Network Intrusion Detection System based PSO-SVM for Cloud Computing

• Published in: International journal of computer network and information security Vol. 11; no. 3; pp. 22 - 29
• Main Authors: Sakr, Mahmoud M, Tawfeeq, Medhat A, El-Sisi, Ashraf B
• Format: Journal Article
• Language: English
• Published: Hong Kong Modern Education and Computer Science Press 08.03.2019
• Subjects: Cloud computing; Cybersecurity; False alarms; Intrusion detection systems; Particle swarm optimization; Support vector machines
• ISSN: 2074-9090; 2074-9104
• DOI: 10.5815/ijcnis.2019.03.04

Cloud computing provides and delivers a pool of on-demand and configurable resources and services that are delivered across the usage of the internet. Providing privacy and security to protect cloud assets and resources still a very challenging issue, since the distributed architecture of the cloud makes it vulnerable to the intruders. To mitigate this issue, intrusion detection systems (IDSs) play an important role in detecting the attacks in the cloud environment. In this paper, an anomaly-based network intrusion detection system (NIDS) is proposed which can monitor and analyze the network traffics flow that targets a cloud environment. The network administrator should be notified about the nature of these traffics to drop and block any intrusive network connections. Support vector machine (SVM) is employed as the classifier of the network connections.
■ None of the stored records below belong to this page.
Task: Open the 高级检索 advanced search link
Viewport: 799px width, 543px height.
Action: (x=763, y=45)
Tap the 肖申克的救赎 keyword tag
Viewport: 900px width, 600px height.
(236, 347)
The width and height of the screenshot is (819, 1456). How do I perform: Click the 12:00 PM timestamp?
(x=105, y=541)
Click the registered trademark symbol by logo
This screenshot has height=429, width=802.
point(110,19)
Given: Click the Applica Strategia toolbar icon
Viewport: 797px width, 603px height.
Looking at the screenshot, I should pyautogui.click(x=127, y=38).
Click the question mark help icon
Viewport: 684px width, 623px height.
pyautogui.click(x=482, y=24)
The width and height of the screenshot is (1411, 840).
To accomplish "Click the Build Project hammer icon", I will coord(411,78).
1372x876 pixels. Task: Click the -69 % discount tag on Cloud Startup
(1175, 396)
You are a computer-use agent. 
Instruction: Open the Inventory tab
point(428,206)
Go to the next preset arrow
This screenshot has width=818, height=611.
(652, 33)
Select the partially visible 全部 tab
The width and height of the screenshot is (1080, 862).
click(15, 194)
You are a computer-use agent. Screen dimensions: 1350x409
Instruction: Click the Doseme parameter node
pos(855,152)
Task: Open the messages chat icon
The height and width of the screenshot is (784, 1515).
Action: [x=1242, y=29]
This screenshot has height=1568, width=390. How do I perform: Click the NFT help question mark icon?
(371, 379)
The binary-based Particle Swarm Optimization (BPSO) is adopted for selecting the most relevant network features, while the standard-based Particle Swarm Optimization (SPSO) is adopted for tuning the SVM control parameters. The benchmark NSL-KDD dataset is used as the network data source to build and evaluate the proposed system. Acceptable evaluation results state that the proposed system is characterized by detecting the intrusive network connections with high detection accuracy and low false alarm rates (FARs).